By default, we’ve chosen to collapse the section. This is largely because of the “getting sucked in” dynamics described above, and because discussions in the Community section seem like they’d be less relevant to people who are less involved with the community and those who are newer to the Forum (we think a large portion of Forum users — especially people who are logged out — aren’t involved with the EA community). We might reverse this if we see a noticeable drop in engagement with that section and depending on the feedback we get.

3. New information on posts on the Frontpage and other changes in the information displayed in various places (by default)

A quick list:

  1. The Frontpage list of posts now displays reading time (and we made bookmarking more prominent).

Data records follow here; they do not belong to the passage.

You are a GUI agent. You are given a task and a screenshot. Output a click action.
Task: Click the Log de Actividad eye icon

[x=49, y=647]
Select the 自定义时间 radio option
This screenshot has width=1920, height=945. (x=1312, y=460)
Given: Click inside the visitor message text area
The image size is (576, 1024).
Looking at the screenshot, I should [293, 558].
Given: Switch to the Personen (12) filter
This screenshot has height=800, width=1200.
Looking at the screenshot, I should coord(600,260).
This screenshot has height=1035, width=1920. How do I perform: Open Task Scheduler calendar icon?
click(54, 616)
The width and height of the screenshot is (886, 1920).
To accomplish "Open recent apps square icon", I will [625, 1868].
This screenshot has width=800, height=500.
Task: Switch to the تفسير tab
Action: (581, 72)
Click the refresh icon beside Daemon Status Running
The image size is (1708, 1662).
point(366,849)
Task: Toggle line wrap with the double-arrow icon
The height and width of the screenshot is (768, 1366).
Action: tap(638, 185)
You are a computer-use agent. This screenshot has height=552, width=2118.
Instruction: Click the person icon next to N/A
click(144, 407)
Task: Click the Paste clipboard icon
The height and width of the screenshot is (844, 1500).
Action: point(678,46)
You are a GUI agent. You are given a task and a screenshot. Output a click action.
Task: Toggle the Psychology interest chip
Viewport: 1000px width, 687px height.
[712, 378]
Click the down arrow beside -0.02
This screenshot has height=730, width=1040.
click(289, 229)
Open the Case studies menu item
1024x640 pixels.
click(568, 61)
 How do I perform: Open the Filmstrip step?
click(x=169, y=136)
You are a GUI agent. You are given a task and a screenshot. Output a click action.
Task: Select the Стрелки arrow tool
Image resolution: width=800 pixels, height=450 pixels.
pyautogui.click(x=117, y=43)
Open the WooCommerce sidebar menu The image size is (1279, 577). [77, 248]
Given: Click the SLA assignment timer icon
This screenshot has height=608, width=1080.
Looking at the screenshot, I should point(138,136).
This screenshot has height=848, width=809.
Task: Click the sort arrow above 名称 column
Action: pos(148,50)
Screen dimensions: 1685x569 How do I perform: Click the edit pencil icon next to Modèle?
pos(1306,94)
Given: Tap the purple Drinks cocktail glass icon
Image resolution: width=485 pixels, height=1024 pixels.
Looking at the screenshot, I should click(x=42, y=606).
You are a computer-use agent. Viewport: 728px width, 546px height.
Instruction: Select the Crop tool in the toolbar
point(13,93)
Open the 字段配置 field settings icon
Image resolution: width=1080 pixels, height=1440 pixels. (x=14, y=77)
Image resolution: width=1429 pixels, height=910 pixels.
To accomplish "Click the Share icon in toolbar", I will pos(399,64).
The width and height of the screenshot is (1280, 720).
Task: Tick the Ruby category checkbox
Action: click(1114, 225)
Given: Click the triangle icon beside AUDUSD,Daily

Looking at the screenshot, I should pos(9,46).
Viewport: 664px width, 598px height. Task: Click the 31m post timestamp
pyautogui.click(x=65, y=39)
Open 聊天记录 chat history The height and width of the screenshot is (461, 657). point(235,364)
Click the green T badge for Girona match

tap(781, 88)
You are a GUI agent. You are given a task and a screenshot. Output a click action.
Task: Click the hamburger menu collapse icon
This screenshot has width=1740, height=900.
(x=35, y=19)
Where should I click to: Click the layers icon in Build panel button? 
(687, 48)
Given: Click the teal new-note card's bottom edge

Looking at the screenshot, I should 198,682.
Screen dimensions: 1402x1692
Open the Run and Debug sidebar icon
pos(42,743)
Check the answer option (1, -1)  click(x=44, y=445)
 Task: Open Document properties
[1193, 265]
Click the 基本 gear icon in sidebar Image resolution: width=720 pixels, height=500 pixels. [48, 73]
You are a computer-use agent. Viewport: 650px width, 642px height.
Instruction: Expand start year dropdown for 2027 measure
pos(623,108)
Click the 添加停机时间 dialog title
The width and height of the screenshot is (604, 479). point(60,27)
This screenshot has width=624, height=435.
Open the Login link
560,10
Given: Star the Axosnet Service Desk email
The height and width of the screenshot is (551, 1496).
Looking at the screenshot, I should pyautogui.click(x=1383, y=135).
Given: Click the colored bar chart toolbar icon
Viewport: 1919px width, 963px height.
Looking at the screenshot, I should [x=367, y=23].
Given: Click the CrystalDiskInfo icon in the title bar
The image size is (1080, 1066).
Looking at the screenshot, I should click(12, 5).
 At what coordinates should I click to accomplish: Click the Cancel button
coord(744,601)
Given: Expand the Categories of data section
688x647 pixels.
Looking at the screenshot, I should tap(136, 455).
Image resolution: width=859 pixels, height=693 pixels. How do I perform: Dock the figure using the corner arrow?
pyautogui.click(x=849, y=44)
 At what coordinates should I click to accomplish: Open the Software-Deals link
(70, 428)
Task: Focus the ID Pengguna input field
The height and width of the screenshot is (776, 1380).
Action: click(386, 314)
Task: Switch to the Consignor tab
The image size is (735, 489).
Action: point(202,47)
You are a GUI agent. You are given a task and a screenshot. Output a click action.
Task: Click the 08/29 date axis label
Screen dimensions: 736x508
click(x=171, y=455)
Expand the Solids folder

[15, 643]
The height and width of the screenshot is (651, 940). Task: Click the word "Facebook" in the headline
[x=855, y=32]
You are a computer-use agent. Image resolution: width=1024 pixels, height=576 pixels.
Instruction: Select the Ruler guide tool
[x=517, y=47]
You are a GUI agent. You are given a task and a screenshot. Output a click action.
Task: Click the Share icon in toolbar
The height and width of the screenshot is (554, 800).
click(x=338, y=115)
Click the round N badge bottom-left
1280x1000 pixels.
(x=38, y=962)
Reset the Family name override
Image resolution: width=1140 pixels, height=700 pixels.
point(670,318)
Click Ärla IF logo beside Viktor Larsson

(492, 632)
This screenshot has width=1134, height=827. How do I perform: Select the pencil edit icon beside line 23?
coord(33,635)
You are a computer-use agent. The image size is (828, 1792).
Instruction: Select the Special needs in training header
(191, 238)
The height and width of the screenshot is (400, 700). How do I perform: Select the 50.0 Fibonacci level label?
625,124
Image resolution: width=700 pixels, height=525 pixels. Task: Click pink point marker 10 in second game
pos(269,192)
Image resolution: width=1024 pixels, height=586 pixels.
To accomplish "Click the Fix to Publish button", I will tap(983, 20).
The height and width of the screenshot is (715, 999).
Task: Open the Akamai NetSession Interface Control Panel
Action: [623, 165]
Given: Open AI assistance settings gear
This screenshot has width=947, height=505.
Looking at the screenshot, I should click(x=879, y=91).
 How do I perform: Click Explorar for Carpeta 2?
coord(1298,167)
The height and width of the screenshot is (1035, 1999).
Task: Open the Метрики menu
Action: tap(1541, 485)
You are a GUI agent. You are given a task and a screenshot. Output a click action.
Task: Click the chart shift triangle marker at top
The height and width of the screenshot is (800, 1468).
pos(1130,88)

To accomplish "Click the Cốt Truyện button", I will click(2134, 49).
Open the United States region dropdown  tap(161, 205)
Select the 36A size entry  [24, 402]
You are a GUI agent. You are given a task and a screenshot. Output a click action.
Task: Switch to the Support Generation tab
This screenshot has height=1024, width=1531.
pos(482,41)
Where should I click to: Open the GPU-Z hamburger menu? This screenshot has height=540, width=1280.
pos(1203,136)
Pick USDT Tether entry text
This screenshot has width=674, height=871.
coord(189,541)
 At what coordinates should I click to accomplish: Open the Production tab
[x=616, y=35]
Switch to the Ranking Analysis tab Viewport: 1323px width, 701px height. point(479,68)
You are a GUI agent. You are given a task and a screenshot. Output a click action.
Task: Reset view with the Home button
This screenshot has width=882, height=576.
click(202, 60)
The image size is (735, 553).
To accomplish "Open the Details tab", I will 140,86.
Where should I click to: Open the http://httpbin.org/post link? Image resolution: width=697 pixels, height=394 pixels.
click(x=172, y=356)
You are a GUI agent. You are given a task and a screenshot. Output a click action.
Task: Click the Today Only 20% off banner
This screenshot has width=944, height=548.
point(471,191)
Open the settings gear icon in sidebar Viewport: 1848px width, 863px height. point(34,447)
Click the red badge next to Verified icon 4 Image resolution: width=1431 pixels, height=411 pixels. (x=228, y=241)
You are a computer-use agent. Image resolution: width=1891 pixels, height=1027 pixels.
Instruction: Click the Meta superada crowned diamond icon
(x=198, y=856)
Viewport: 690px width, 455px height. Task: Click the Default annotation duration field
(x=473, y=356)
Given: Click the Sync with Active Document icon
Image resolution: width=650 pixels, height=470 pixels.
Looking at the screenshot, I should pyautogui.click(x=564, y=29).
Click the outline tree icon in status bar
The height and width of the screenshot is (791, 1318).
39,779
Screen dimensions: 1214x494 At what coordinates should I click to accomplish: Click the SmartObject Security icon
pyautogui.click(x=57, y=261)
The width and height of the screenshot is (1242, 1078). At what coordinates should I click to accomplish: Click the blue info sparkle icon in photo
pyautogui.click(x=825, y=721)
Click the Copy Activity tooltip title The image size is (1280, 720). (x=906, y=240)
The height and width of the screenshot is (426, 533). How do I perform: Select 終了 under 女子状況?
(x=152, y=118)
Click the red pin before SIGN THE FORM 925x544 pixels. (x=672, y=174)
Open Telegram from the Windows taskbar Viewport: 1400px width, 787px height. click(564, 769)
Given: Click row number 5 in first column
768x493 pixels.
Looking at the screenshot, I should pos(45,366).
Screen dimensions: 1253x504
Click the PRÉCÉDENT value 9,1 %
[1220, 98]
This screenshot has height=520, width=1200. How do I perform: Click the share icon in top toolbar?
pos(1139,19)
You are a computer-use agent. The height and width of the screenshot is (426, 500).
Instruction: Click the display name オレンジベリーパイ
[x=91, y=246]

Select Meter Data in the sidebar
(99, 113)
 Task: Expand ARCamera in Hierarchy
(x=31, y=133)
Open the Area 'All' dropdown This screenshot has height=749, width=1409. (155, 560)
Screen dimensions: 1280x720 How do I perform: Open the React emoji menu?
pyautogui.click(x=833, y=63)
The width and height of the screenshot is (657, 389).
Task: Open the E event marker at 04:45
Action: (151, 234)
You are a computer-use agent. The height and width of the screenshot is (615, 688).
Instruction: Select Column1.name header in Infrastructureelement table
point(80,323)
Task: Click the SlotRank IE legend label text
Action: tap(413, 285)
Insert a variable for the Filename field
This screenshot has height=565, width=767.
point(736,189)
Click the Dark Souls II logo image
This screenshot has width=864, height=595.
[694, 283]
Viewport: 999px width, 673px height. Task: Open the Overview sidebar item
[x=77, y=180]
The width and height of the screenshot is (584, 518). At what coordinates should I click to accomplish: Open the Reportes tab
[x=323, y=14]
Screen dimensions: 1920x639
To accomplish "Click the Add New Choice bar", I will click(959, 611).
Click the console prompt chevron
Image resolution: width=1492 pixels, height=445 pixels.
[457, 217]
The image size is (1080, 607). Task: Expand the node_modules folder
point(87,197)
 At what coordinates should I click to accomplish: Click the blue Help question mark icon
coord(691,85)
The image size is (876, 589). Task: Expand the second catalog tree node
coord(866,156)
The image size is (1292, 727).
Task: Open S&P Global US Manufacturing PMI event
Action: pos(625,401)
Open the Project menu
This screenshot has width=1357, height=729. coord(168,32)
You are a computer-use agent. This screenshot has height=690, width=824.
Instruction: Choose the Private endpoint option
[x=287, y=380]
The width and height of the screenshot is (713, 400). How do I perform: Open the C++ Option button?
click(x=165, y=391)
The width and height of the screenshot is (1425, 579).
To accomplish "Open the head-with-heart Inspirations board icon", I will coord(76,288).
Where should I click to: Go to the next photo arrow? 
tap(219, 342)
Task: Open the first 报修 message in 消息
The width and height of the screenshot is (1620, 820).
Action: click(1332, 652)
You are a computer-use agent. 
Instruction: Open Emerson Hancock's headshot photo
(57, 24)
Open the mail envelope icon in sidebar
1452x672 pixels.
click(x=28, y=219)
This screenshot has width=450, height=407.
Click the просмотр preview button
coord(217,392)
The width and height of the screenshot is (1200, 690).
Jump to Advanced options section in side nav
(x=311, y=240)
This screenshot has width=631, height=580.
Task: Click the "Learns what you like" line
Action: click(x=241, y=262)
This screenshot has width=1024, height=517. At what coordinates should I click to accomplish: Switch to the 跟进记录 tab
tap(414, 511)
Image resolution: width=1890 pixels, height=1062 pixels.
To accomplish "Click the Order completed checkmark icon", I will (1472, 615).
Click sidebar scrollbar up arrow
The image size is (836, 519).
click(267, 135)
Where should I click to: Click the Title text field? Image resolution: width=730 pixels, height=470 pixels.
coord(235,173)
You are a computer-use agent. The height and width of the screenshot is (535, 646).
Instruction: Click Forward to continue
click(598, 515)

  2. We’ve changed what we include in the left sidebar.

4. We changed fonts and styles in various places

Most of this is about usability and consistency.

Assorted other changes

  1. We displayed side-comments on posts for a while (comments that were responding to a particular excerpt were displayed next to the post itself). We’ve reverted that, as it seemed to be distracting and confusing users.

  2. You can now hide Community posts from the All Posts page. Community posts often get a lot of karma, so sorting by “Top” or “Top (inflation-adjusted)” showed a lot of Community posts and seemed to give people an incorrect understanding of what the EA community cares about (see here).

  3. We fixed the Events page so that events properly appear based on the user’s location.

Other things we’re working on or are considering working on

We’ve been gathering more data on how people are using the Forum and what they’d like to change about that (you may have seen a survey about this).

In brief, we’re looking into things like:

  • Making versions of the Frontpage sorting algorithm that work better for users who visit the Forum more or less frequently

  • Exploring changes to karma

  • Developing a “card” view to give people previews of posts

  • Seeing if language models can improve discussions

  • Improving shortform discussions

  • Differentiating between different types of posts (threads, blog posts, opportunity announcements, etc.)

  • Developing and better-featuring recommendations for content Forum users should engage with, based on their activity on the Forum

This isn’t an exhaustive list (and it focuses primarily on future product changes), but I wanted to share it in case it gives people a sense for what we’re working on. As always, feel free to suggest features here.

  1. ^

    This post was mostly written by Lizka (and then reviewed by others on the team), but most of the work was not done by me! Agnes is the Forum’s designer, and a lot of the people on the team worked on the changes we’re talking about. Thanks to @Clifford for work on the Community section, to @Sharang Phadke for work on the redesign, and @Ollie Etherington and @Sarah Cheng for implementing the UI .

  2. ^

    I wish we’d made some concrete predictions here, but oh well.

  3. ^

    There’s also a scrappy quiz that I made for people to get calibrated. I don’t want to share it entirely publicly, as it’s got serious flaws and I don’t want to spend more time improving it right now, but you can reach out and I’ll try to share a version with you.

  4. ^

    Have I mentioned that I wish we had made some concrete predictions?

  5. ^

    (The existence of the Forum user manual is also a result of this failure.)

  6. ^

    We considered adding it as an option in site customization settings, but unfortunately, very few people use customization options like this, so we didn’t think that would be a good solution. Making the section visibly collapsible solves this problem (and it’s a common interface on many websites).